Enterprises deploying large language models (LLMs) face a rapidly growing complexity in inference serving. Production systems now combine disaggregated execution, complex parallelism, runtime optimizations, and stateful workloads such as reasoning, agents, and reinforcement learning rollouts. According to a preprint from arXiv, existing simulators lack the architectural completeness and decision-grade fidelity needed to explore this design space. Their monolithic-replica abstractions are ill-suited to disaggregated serving, while average-case analytical proxies can distort SLA predictions and even reverse optimization conclusions.
Now, a team of researchers has introduced Frontier, a discrete-event simulator purpose-built for modern LLM inference serving. The work is authored by Feng, Yicheng; Tan, Xin; Deng, Yangtao; Jiang, Yimin; Zhu, Yibo; and Xu, Hong, and was published on arXiv under the title "Frontier: Towards Comprehensive and Accurate LLM Inference Simulation".
Disaggregated Abstraction and Key Optimizations
Frontier features a disaggregated abstraction that captures the structure and dynamics of modern serving systems. It models co-location, Prefill-Decode Disaggregation (PDD), and Attention-FFN Disaggregation (AFD) with role-specific cluster workers. The simulator incorporates key runtime optimizations within a scheduler-batch-engine loop, including CUDA Graphs and speculative decoding. It also supports stateful requests for emerging workloads like agents and RL rollouts.

:: Tasks for this exercise ::
[A] In the passage on the Frontier simulator, give the text again starting at "Disaggregated Abstraction and" and ending at "and RL rollouts.", swapping "speculative decoding" for "prefix caching".
[B] Carry on the passage about the Frontier LLM inference simulator from where it stops.

:: Extracted records ::
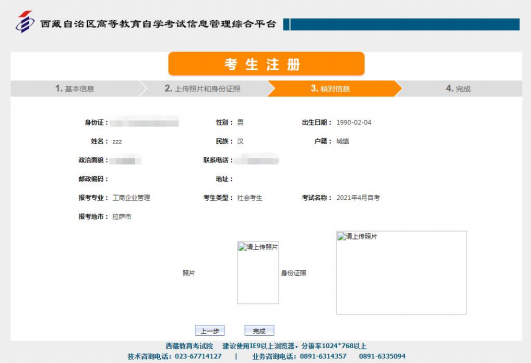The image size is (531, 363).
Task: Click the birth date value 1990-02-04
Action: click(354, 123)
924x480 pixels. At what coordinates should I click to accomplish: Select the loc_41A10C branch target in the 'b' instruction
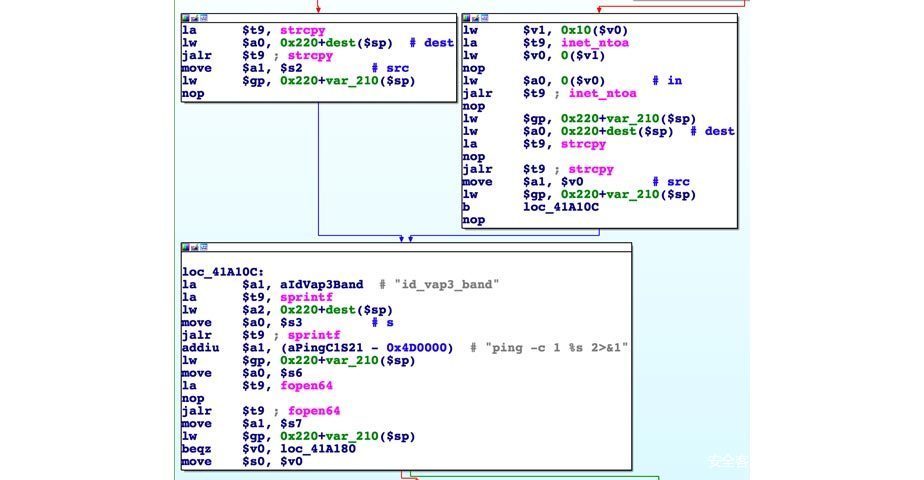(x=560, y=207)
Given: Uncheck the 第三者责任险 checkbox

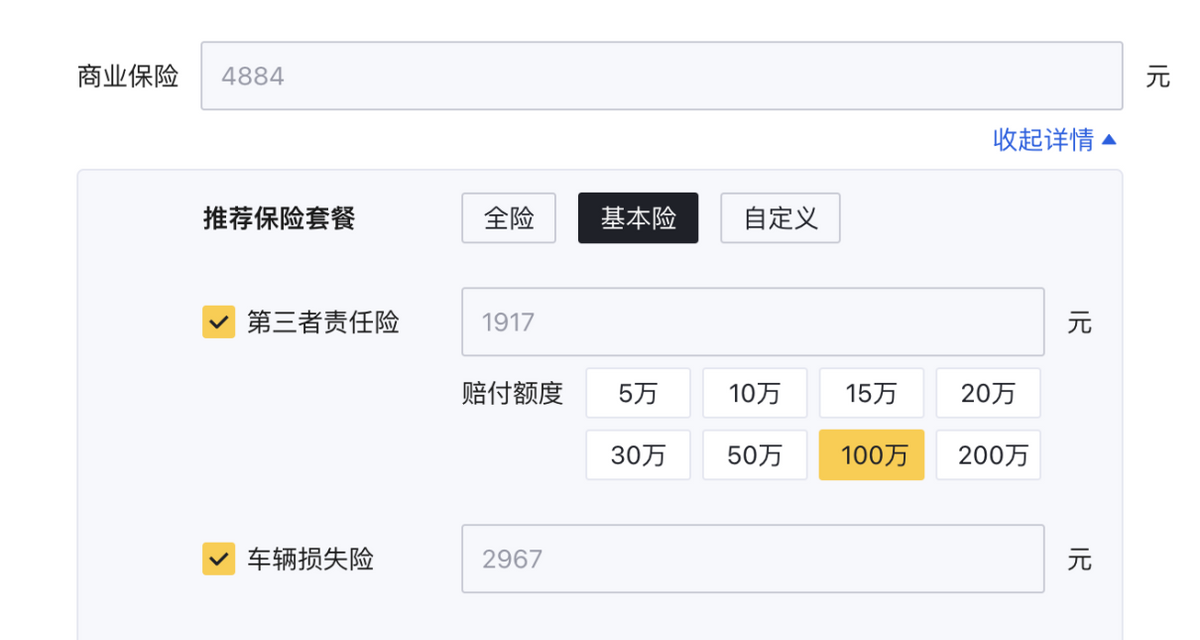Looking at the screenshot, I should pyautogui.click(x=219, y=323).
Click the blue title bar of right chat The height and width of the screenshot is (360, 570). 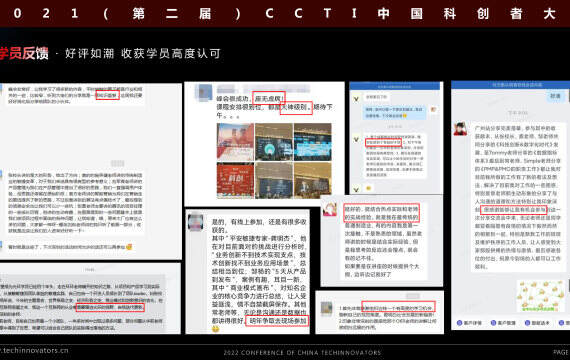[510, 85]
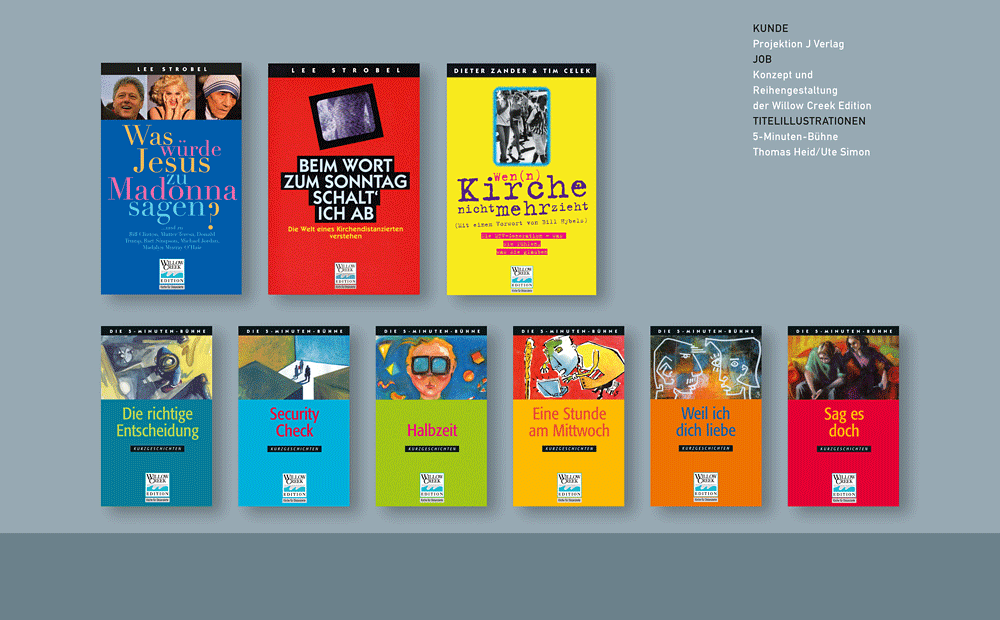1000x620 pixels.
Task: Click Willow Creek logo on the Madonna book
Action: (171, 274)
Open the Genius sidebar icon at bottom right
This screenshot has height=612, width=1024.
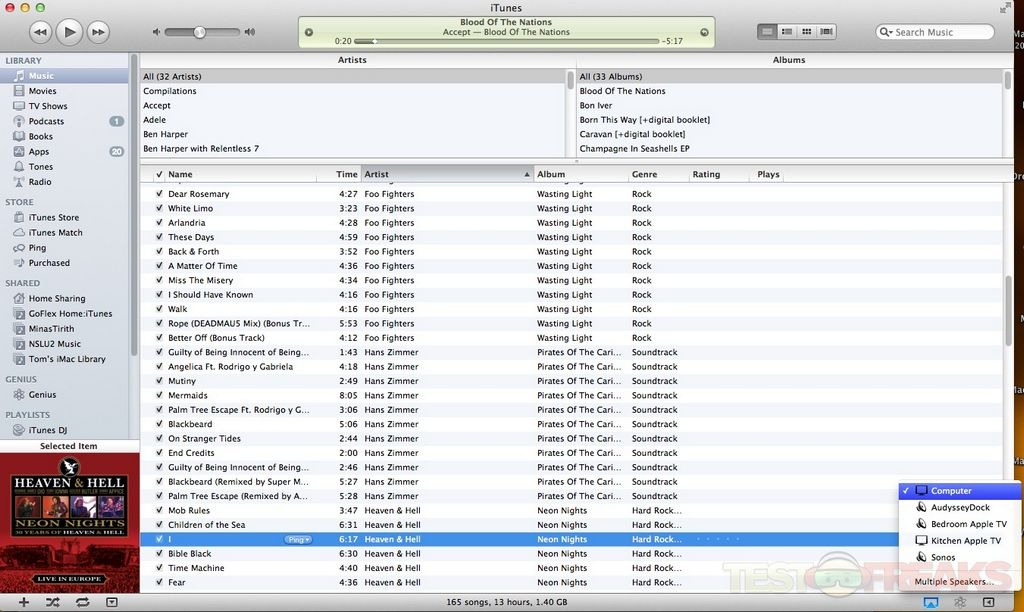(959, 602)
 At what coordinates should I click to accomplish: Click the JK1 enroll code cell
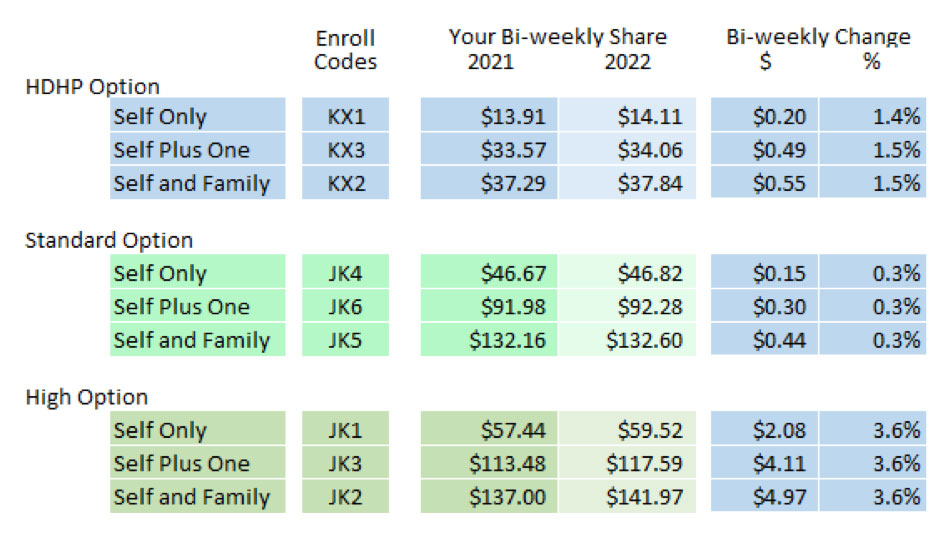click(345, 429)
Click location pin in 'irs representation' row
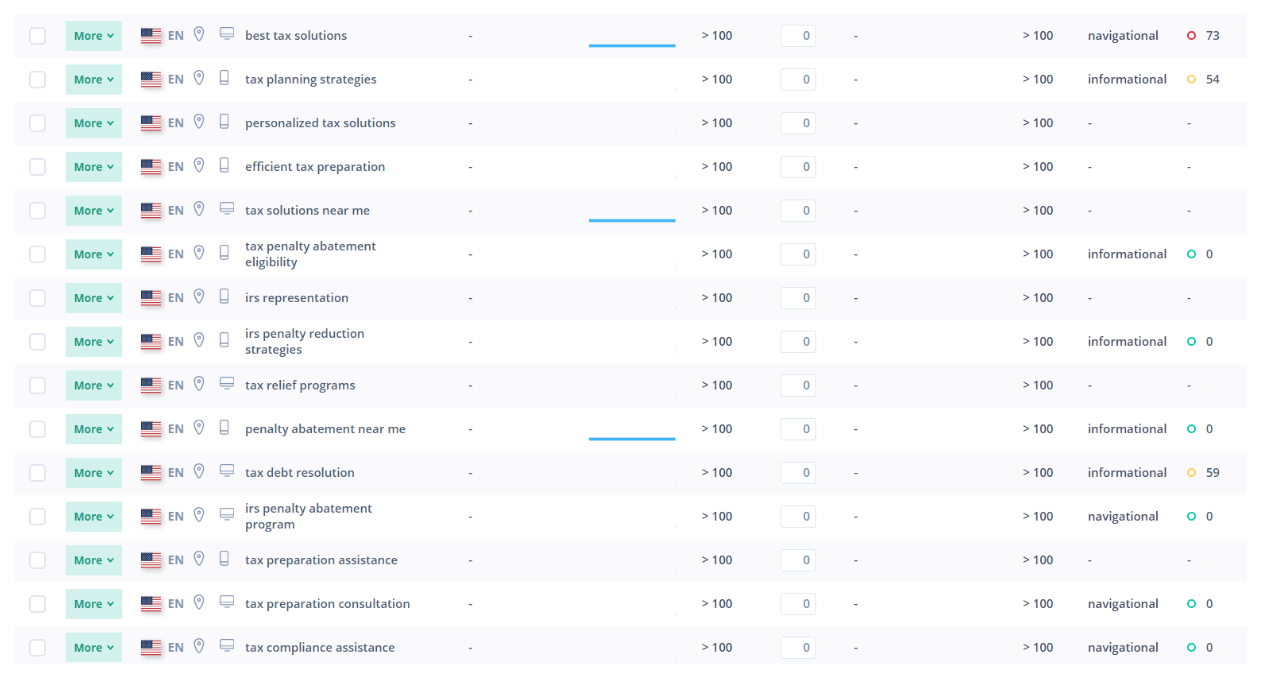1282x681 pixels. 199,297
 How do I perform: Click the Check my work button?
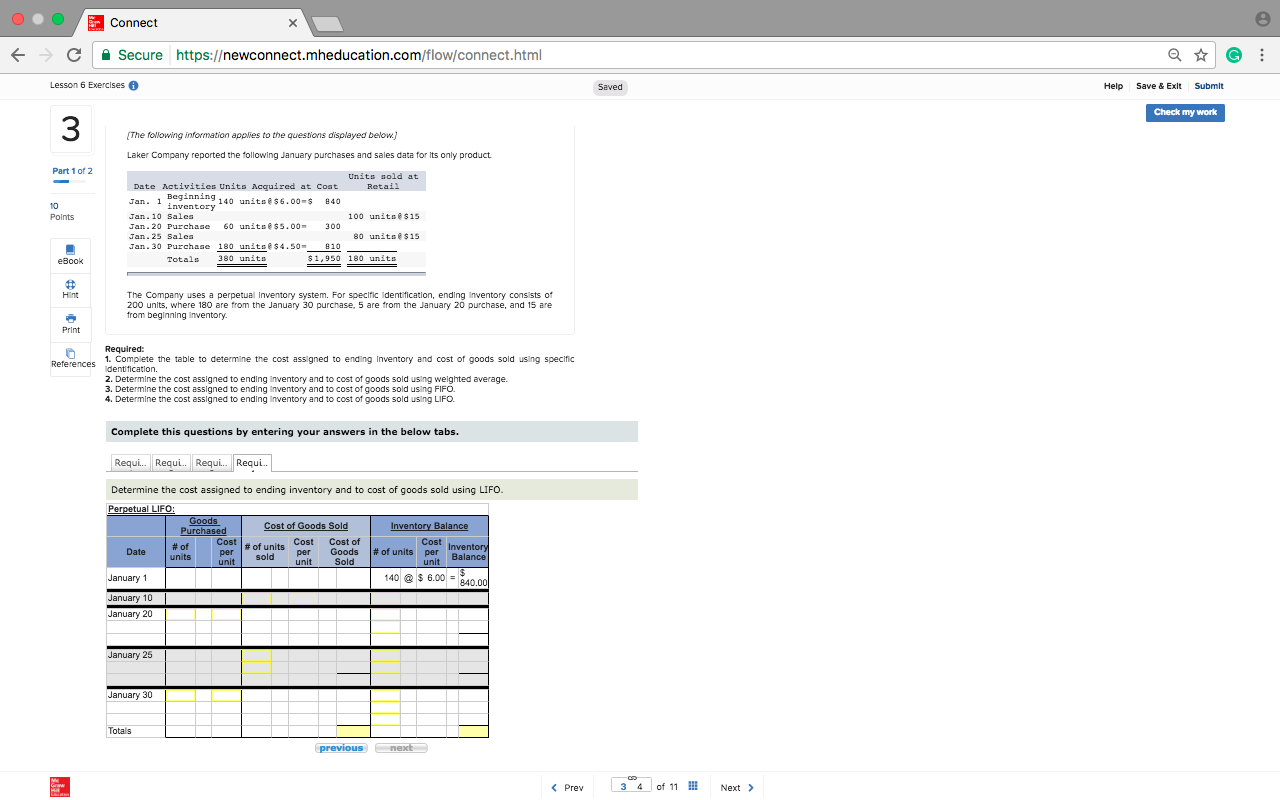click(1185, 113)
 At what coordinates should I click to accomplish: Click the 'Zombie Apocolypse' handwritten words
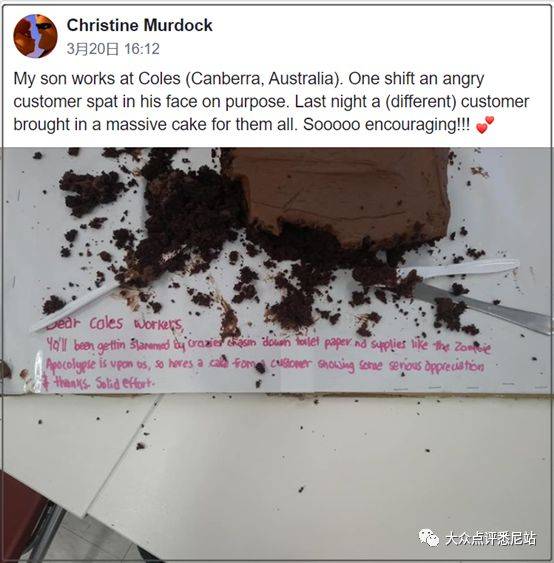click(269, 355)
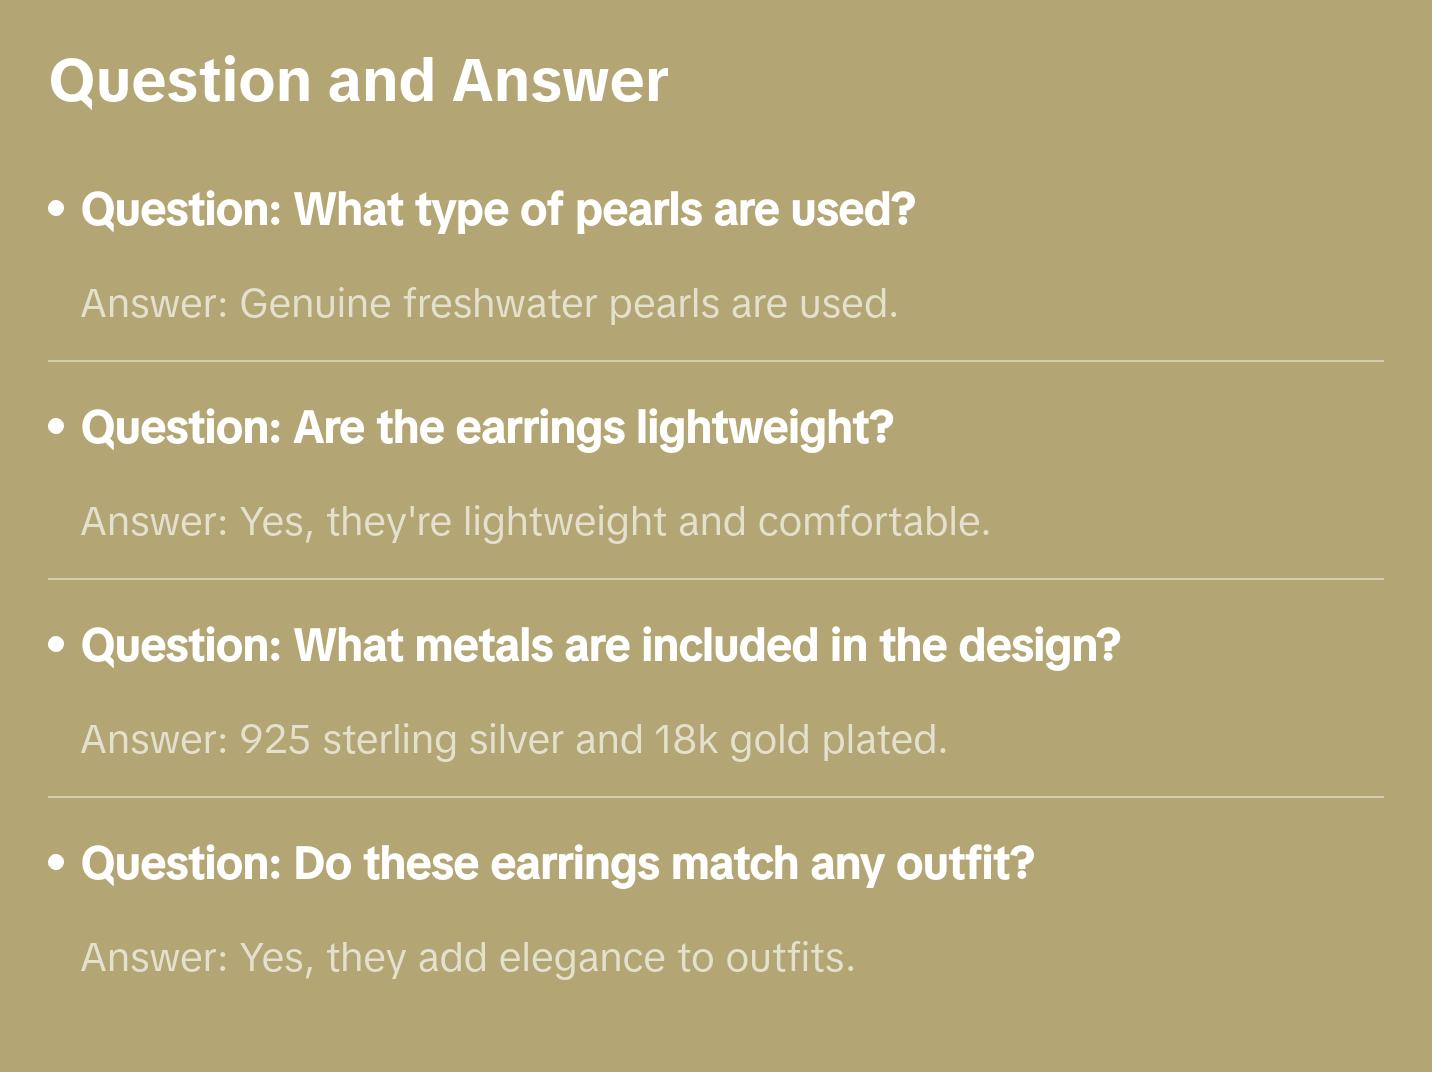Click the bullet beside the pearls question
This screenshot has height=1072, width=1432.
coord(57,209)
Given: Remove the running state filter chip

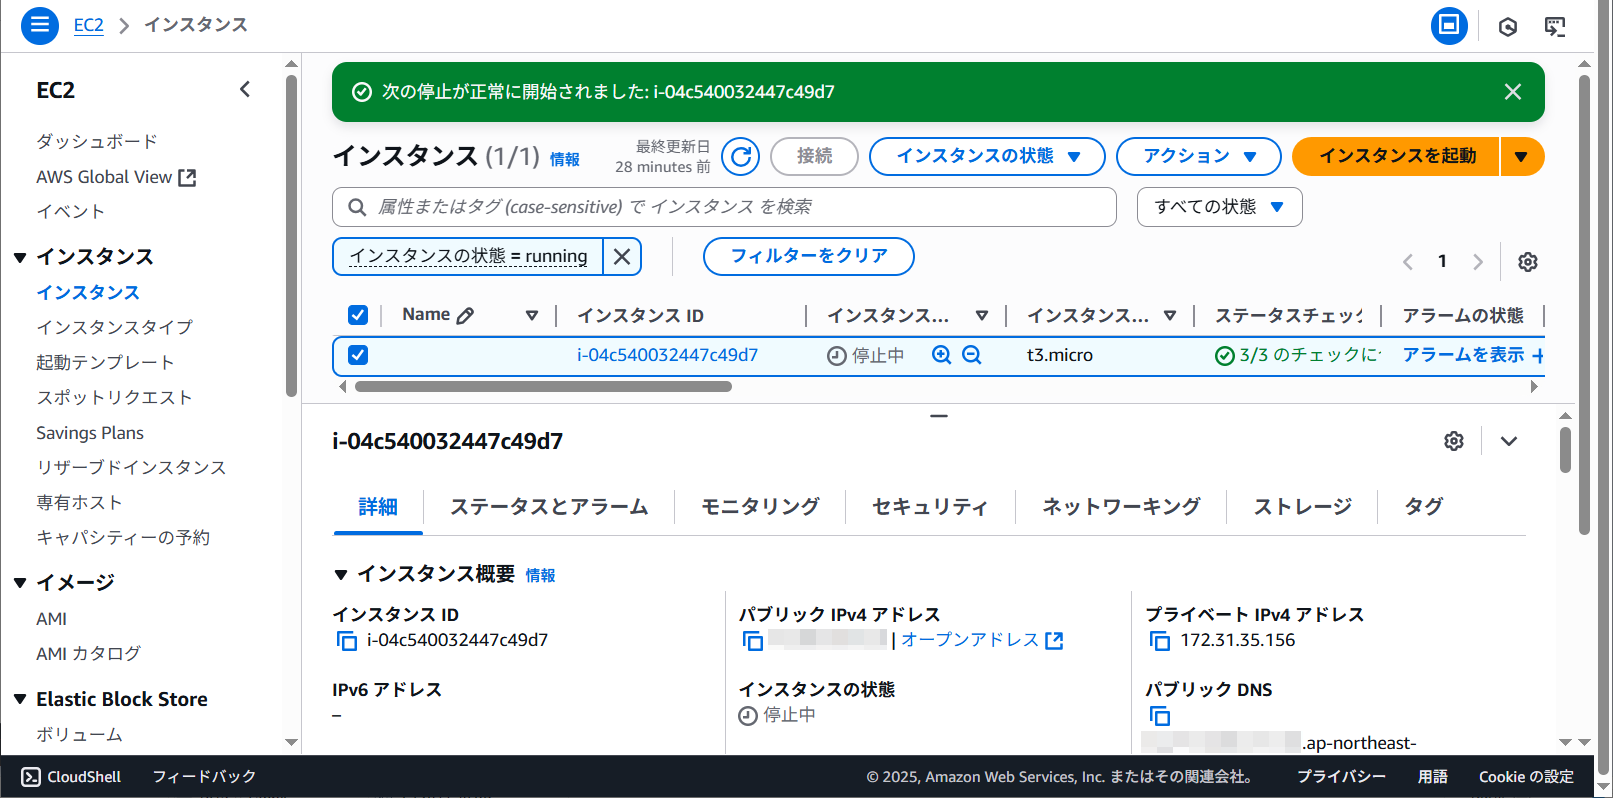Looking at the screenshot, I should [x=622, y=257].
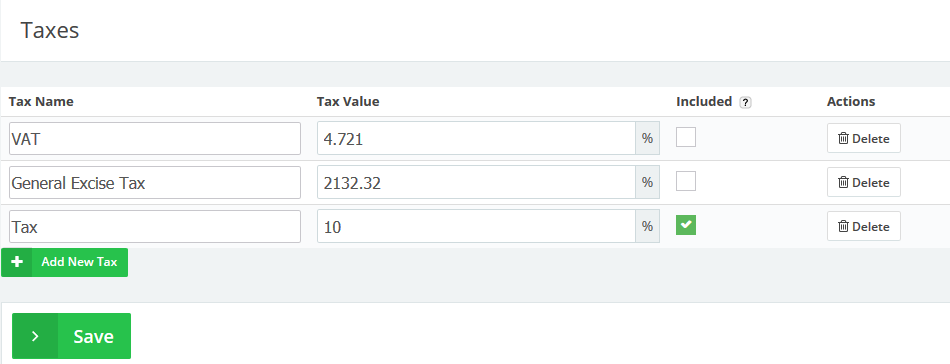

:: Answers for the tasks ::
[A]
Disaggregated Abstraction and Key Optimizations
Frontier features a disaggregated abstraction that captures the structure and dynamics of modern serving systems. It models co-location, Prefill-Decode Disaggregation (PDD), and Attention-FFN Disaggregation (AFD) with role-specific cluster workers. The simulator incorporates key runtime optimizations within a scheduler-batch-engine loop, including CUDA Graphs and prefix caching. It also supports stateful requests for emerging workloads like agents and RL rollouts.

[B]
Accuracy Benchmarks
The researchers tested Frontier on a 16-H800 GPU testbed. The simulator achieved an average throughput error below 4%. Compared with state-of-the-art simulators, Frontier reduced end-to-end latency error:
| Scenario | Error with State-of-the-Art Simulators | Error with Frontier |
|---|---|---|
| Co-location | 44.9% | 6.4% |
| Disaggregation | 51.7% | 2.6% |
Frontier scales to over 1,000 GPUs on commodity CPUs, making it practical for large-scale cluster simulations without requiring expensive hardware.
New Use Cases for Enterprise Deployment
According to the pre-print, Frontier enables several new use cases that directly benefit enterprise IT decision-makers:
- SLA-dependent Pareto frontier exploration: helps balance service-level agreements with cost.
- Heterogeneous disaggregated allocation: optimizes placement of different GPU types.
- Agentic reasoning scheduling validation: tests scheduling strategies for autonomous agent workloads.
- RL post-training reconfiguration: simulates changes in reinforcement learning training setups.
These capabilities allow CTOs and infrastructure teams to simulate and validate serving architectures before committing to hardware purchases or configuration changes, reducing risk and improving resource efficiency.
The simulator is released as open source, enabling the broader community to adopt and extend it. By providing accurate, generalizable predictions of computation, communication, and memory costs across diverse serving scenarios, Frontier addresses a critical gap in the LLM deployment toolchain.